90歳を過ぎた母上を見ている友人がいます。

母上は元教師で、それはかくしゃくとした方でした。
いつもにこやかな態度で、私もこのように年を重ねたいと願う理想のお年寄りでした。

ところが寄る年波にはかなわず、物忘れは多くなり、我が強くなり、娘の言うことをきかなくなり、今までとは感じが変わってきてしまって、娘さんである私の友は疲れ果てているのです。

何に心が疲れるのかと言えば、そのような母上に、きつく当たってしまう自分に疲れているのです。

しっかりして頼りになっていた母親の人格が徐々に崩れていく姿に、悲しみと情けなさとが相まって、怒りとして母親に接してしまう。

いけないとわかっているのに、また、きついことを言ってしまった・・・と悔やんでしまう。

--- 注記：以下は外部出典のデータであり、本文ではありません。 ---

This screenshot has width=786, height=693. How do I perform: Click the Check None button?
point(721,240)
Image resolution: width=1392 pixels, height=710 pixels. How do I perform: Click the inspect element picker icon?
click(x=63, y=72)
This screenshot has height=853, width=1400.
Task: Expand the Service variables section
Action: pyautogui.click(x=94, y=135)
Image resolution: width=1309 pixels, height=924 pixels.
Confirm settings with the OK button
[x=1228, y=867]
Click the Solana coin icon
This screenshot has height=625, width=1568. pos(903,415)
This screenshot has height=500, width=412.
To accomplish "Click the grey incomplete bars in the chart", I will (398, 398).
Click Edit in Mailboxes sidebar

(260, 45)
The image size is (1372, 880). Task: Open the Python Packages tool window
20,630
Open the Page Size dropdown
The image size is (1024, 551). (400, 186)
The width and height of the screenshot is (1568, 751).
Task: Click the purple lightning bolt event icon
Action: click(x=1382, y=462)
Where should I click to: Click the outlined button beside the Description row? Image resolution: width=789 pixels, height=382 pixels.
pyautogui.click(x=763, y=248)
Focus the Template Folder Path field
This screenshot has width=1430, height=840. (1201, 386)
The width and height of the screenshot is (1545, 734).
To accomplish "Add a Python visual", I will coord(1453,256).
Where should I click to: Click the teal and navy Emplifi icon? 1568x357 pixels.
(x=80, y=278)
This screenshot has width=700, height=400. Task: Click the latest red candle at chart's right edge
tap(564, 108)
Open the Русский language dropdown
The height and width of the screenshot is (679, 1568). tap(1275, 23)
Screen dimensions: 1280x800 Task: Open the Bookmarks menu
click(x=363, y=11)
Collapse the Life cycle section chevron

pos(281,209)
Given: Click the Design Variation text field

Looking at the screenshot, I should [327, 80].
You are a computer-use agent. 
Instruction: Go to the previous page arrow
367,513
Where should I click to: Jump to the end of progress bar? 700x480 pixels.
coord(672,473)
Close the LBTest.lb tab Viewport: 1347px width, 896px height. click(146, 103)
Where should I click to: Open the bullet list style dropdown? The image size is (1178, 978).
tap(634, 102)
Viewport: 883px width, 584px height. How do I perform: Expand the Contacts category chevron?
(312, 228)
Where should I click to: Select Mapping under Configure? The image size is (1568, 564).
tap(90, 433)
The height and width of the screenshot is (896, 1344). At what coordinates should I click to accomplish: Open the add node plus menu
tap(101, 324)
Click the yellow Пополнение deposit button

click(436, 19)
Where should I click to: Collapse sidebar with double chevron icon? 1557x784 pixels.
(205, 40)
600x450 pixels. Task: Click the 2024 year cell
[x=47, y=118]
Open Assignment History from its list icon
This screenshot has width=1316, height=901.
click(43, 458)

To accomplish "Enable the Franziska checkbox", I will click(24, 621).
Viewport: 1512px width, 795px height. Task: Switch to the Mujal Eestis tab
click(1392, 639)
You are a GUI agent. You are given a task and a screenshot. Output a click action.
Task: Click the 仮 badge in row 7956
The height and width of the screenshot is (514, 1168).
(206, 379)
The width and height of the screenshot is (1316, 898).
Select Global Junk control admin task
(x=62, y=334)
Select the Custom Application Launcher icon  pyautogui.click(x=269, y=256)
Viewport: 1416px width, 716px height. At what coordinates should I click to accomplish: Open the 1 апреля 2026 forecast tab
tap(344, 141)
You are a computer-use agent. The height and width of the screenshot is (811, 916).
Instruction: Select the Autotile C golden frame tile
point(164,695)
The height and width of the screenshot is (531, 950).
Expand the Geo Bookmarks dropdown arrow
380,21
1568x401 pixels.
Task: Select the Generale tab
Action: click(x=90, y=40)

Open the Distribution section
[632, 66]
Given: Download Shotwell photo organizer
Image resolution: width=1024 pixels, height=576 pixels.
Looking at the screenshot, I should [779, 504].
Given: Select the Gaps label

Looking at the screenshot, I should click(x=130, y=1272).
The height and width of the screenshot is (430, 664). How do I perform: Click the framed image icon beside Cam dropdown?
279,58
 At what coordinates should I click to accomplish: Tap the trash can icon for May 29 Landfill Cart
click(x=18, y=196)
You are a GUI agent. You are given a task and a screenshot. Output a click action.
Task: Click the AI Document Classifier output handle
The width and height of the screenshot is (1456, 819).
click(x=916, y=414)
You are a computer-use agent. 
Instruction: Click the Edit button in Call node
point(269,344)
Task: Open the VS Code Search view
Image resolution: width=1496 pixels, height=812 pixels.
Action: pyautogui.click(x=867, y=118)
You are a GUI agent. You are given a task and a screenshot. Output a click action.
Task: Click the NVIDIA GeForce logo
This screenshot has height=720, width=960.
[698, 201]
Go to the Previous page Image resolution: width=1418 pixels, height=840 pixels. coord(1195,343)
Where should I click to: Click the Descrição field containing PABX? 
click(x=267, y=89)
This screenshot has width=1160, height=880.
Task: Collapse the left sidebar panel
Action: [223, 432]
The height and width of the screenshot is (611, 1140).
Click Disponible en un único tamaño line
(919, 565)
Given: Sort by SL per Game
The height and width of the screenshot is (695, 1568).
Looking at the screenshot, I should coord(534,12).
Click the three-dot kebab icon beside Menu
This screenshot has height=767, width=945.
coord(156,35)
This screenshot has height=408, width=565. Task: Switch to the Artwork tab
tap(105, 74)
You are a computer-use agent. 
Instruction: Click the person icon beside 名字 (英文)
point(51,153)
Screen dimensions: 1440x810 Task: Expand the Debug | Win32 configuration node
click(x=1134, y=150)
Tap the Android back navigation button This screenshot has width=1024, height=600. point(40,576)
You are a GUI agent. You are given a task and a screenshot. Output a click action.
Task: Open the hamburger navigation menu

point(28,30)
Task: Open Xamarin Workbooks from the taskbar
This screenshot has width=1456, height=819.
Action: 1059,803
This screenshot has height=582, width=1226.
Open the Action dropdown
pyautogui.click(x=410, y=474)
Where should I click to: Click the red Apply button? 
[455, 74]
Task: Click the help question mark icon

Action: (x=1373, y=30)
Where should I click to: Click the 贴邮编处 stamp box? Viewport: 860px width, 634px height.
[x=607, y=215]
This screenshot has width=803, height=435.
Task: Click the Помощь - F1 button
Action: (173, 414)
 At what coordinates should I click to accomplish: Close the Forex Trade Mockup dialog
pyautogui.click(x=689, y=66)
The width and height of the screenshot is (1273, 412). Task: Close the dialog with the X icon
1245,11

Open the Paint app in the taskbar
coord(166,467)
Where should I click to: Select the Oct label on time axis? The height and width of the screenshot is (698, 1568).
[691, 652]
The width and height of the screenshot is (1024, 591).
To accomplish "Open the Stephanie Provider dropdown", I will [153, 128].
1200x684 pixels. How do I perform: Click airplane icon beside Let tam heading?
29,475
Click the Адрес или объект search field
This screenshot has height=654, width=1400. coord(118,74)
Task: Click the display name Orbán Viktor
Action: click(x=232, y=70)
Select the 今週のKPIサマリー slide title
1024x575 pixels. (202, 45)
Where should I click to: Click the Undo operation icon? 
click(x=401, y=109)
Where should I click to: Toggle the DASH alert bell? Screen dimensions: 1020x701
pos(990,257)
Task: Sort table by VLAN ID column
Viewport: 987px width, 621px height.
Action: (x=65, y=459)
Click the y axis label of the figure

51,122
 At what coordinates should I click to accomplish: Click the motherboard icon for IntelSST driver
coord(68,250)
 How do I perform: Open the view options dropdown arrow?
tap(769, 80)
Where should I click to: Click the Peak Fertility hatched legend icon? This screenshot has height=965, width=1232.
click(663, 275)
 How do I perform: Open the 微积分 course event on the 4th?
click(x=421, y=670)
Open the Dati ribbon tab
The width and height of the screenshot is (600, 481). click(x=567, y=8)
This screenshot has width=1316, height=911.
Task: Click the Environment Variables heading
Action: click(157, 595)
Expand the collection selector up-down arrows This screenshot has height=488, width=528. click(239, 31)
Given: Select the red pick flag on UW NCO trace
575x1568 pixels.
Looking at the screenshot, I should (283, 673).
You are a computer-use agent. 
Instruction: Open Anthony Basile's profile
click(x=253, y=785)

私も、母が老いていく過程で、しっかりしていた母が、頼りなくなり、物忘れがひどくなり、自己中心的になっていき、「思春期のわがままお嬢さんになっちゃったねえ・・・」
と弟と、苦笑いしたものでした。

その母も、四月、桜の頃に、再臨の希望を胸に、つかの間の眠りにつきました。
87歳と一か月でした。
苦しむこともなく、あっという間に、亡くなったのでした。

弟が母と暮らしていましたから、弟のストレスは私の比ではなかったはず。
彼女の気持ちと弟の気持ちをいつも重ねて、彼女の話を聞くのでした。


「きつく言ってしまってから、後悔するのよ。後悔するなら、言わなきゃいいのに、自制できないの。」

「あなたの申し訳なかったという気持ちは、祈りとなって、天の神様にまで届いているわ。だから大丈夫よ」

彼女の目に涙が光り、笑顔がもどりました。


マラナ・タ
神様、私の唇に語るべき言葉を与えてくださってありがとうございます。
あなたの助けがなければ、憔悴しきった彼女に、私は何もできませんでした。
神様、今日も一日、その方のそばにいて差し上げてくださいますように。